_Task directions_. Pictures stay out of the copy. Transcribe exactly, and only, the line with "You are a GUI" through the last line of the entries below.

_Study material_.
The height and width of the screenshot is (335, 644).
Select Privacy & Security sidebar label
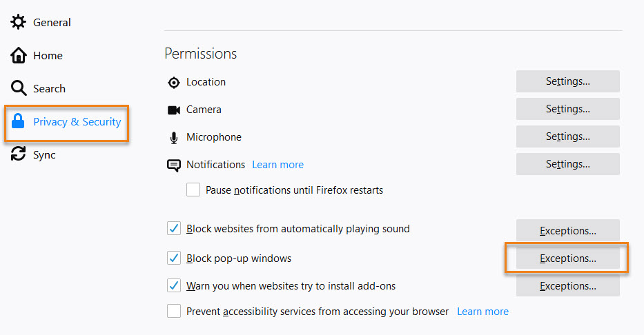point(77,122)
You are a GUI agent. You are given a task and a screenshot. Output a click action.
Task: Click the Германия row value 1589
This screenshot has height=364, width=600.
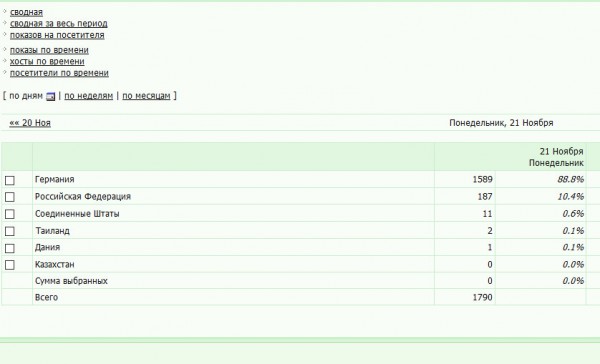tap(482, 180)

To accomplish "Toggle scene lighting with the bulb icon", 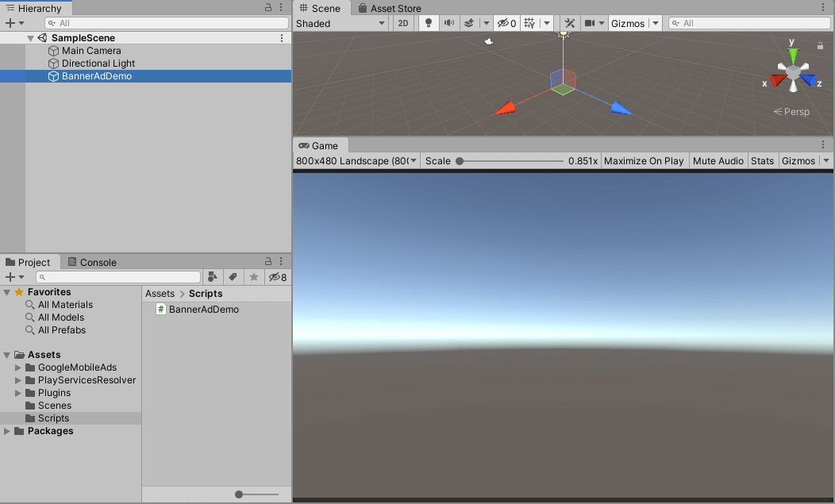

_Completed exercise_.
You are a GUI agent. You are given a task and a screenshot. Output a click action.
Task: Click the Германия row value 1589
This screenshot has height=364, width=600.
tap(482, 180)

To accomplish "Toggle scene lighting with the bulb icon", 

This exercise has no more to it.